## [Input]
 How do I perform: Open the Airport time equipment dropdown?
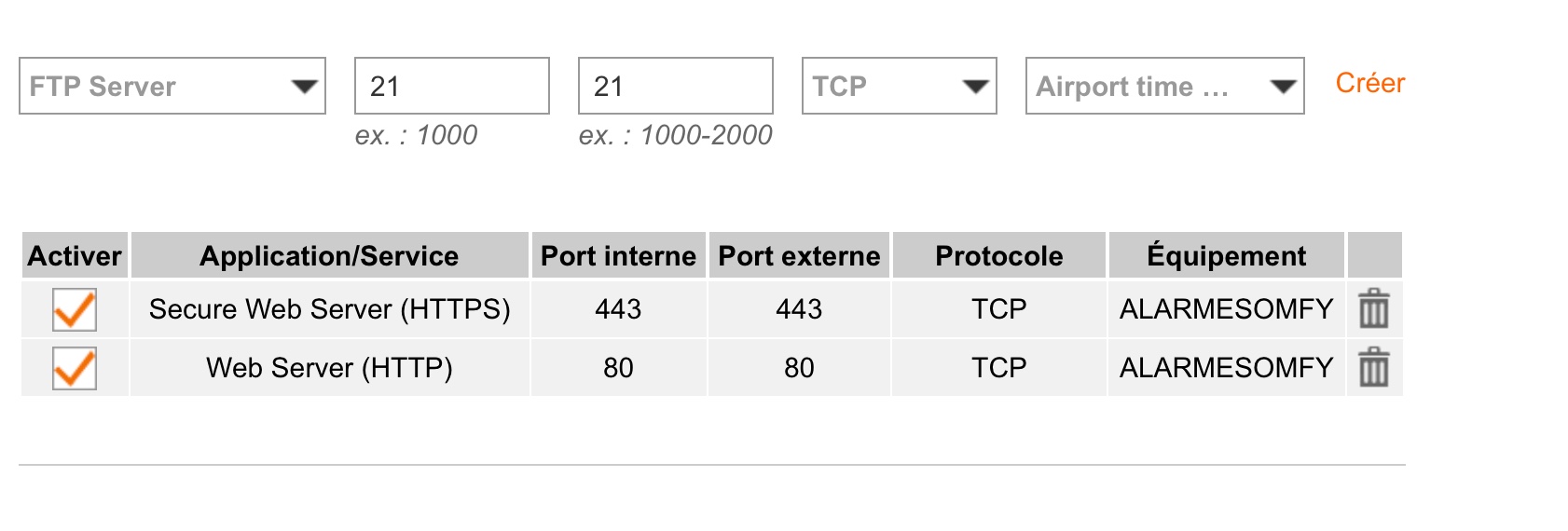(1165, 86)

--

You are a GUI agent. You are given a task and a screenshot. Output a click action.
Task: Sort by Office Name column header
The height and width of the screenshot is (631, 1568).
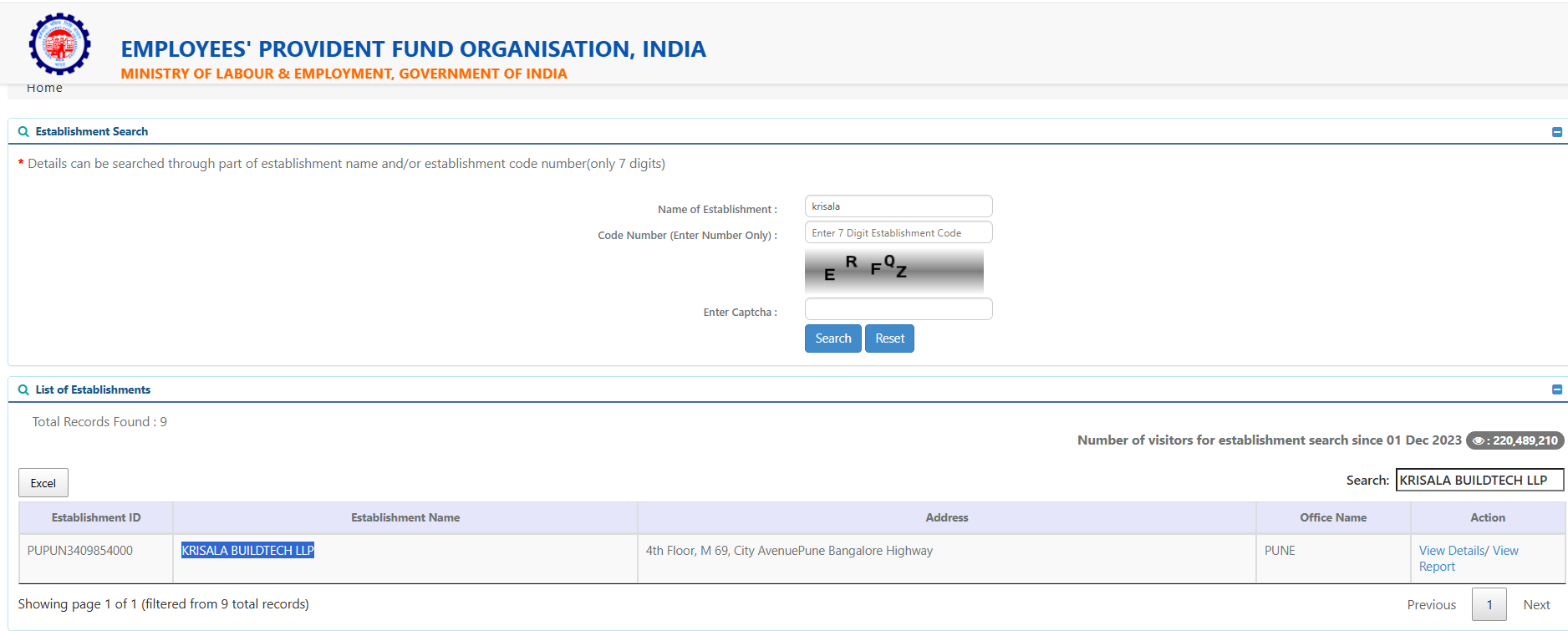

==

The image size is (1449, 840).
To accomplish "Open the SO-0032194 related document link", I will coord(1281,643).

## [Activity]
All lines above that include the word "screenshot" should be located and copied.

## [Exercise answer]
You are a GUI agent. You are given a task and a screenshot. Output a click action.
The height and width of the screenshot is (631, 1568).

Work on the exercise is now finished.